**Supplied passage**.
---
In a rare victory for employers and older employees, the United States Supreme Court recently concluded that the Age Discrimination in Employment Act (ADEA) does not permit employees who are over 40 to sue their employers for offering more favorable benefits to older co-workers. In General Dynamics Land Systems, Inc. v. Cline, the Court held that although the ADEA protects older employees against preferential treatment to younger employees, it does not apply in reverse.

The case arose over a benefits change that benefited older employees at a subsidiary of General Dynamics Corp. Until 1997, a collective bargaining agreement between the employer and its union provided full health benefits to all employees who retired with 30 years of seniority. The employer and union then negotiated a new agreement which offered retiree health benefits only to those at least age 50 on July 1, 1997. About 200 present or former employees in Ohio and Pennsylvania, over the age of 40 but under the age of 50, sued, claiming that they were discriminated against because they were too young to get benefits being offered to older coworkers.

The U.S. District Court for the Northern District of Ohio dismissed the action, concluding that the purpose of the ADEA was to protect older employees from discrimination and not to prevent them from receiving more favorable treatment than other employees covered by the law. However, the Court of Appeals for the Sixth Circuit reversed, concluding that the statute’s prohibition was so clear on its face that if Congress had meant to limit its coverage to protect only the older worker against the younger, it would have said so. On appeal, the Supreme Court reversed and dismissed the action, concluding that the ADEA does not permit employees over the age of 40 to file claims under it as a result of more favorable treatment to older employees.
---
**Task instructions**. Reproduce the passage on the General Dynamics v. Cline age discrimination ruling word for word, in full.
---
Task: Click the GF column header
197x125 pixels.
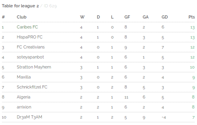Action: (x=127, y=17)
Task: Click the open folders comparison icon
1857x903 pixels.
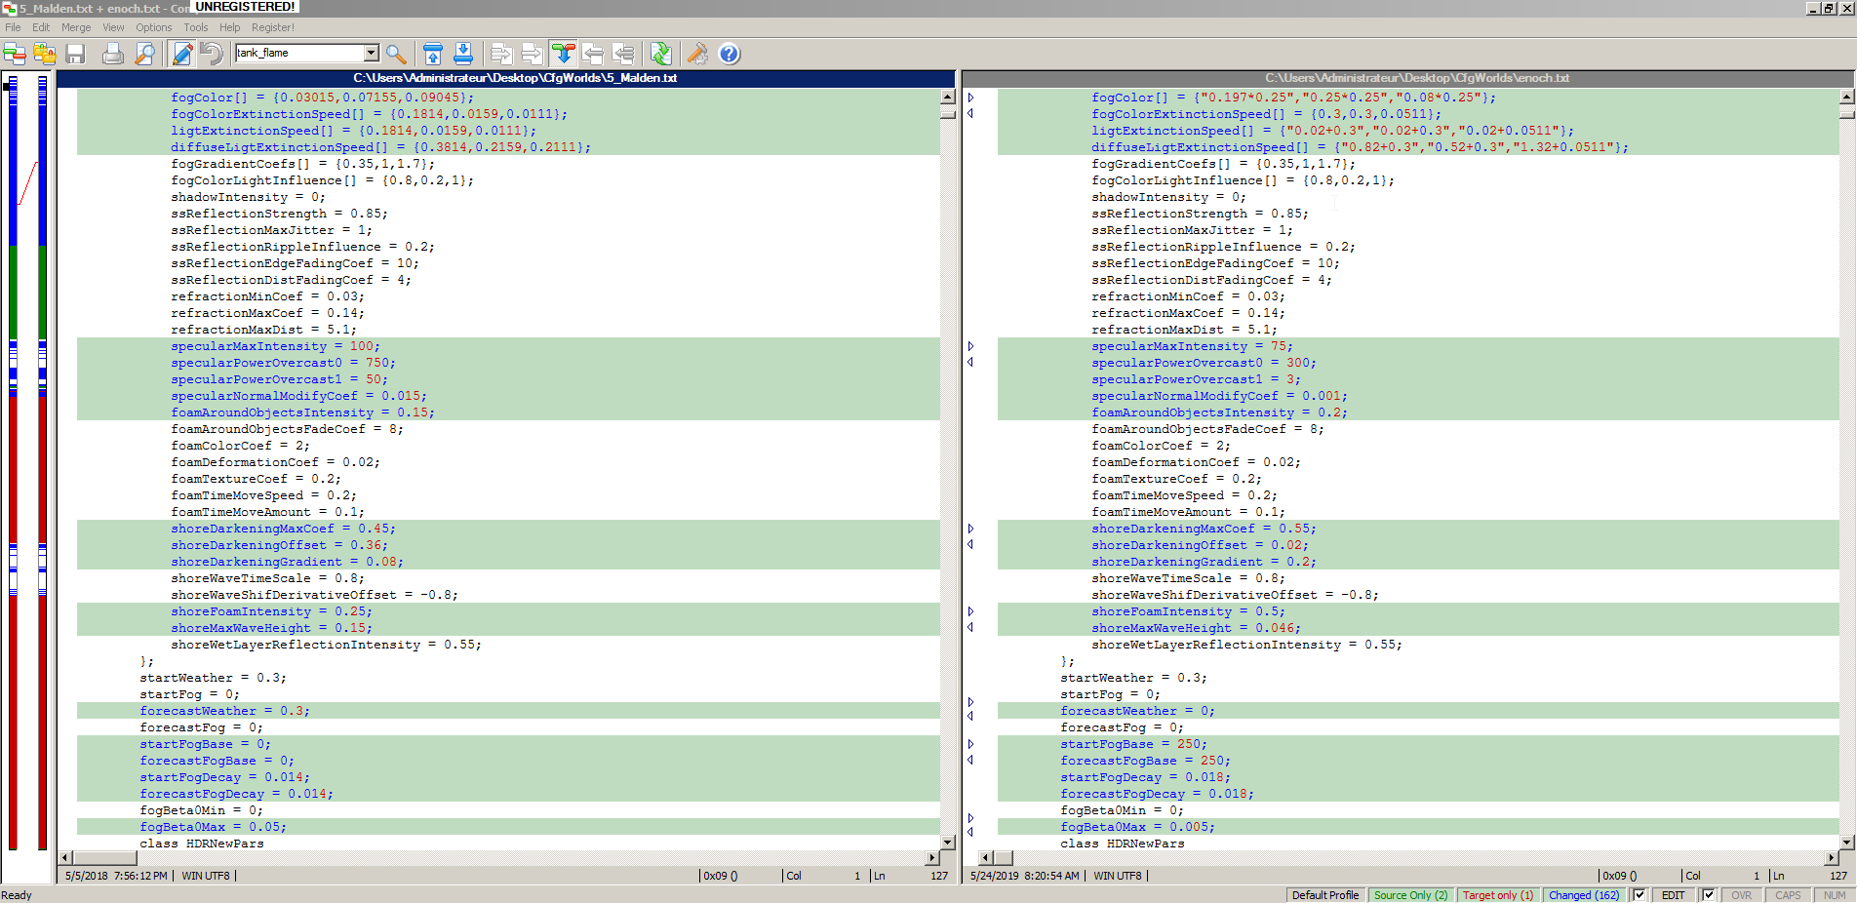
---
**Exercise response**.
In a rare victory for employers and older employees, the United States Supreme Court recently concluded that the Age Discrimination in Employment Act (ADEA) does not permit employees who are over 40 to sue their employers for offering more favorable benefits to older co-workers. In General Dynamics Land Systems, Inc. v. Cline, the Court held that although the ADEA protects older employees against preferential treatment to younger employees, it does not apply in reverse.

The case arose over a benefits change that benefited older employees at a subsidiary of General Dynamics Corp. Until 1997, a collective bargaining agreement between the employer and its union provided full health benefits to all employees who retired with 30 years of seniority. The employer and union then negotiated a new agreement which offered retiree health benefits only to those at least age 50 on July 1, 1997. About 200 present or former employees in Ohio and Pennsylvania, over the age of 40 but under the age of 50, sued, claiming that they were discriminated against because they were too young to get benefits being offered to older coworkers.

The U.S. District Court for the Northern District of Ohio dismissed the action, concluding that the purpose of the ADEA was to protect older employees from discrimination and not to prevent them from receiving more favorable treatment than other employees covered by the law. However, the Court of Appeals for the Sixth Circuit reversed, concluding that the statute’s prohibition was so clear on its face that if Congress had meant to limit its coverage to protect only the older worker against the younger, it would have said so. On appeal, the Supreme Court reversed and dismissed the action, concluding that the ADEA does not permit employees over the age of 40 to file claims under it as a result of more favorable treatment to older employees.